(Records contained in a dataset)

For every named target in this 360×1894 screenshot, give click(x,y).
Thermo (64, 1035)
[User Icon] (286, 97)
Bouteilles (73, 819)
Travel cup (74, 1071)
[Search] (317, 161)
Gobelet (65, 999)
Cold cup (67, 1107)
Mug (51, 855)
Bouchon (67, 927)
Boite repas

Brief: Restate the full data above, keeping each word intact.

Your solution:
For every named target in this 360×1894 screenshot, give click(x,y).
Thermo (64, 1035)
[User Icon] (286, 97)
Bouteilles (73, 819)
Travel cup (74, 1071)
[Search] (317, 161)
Gobelet (65, 999)
Cold cup (67, 1107)
Mug (51, 855)
Bouchon (67, 927)
Boite repas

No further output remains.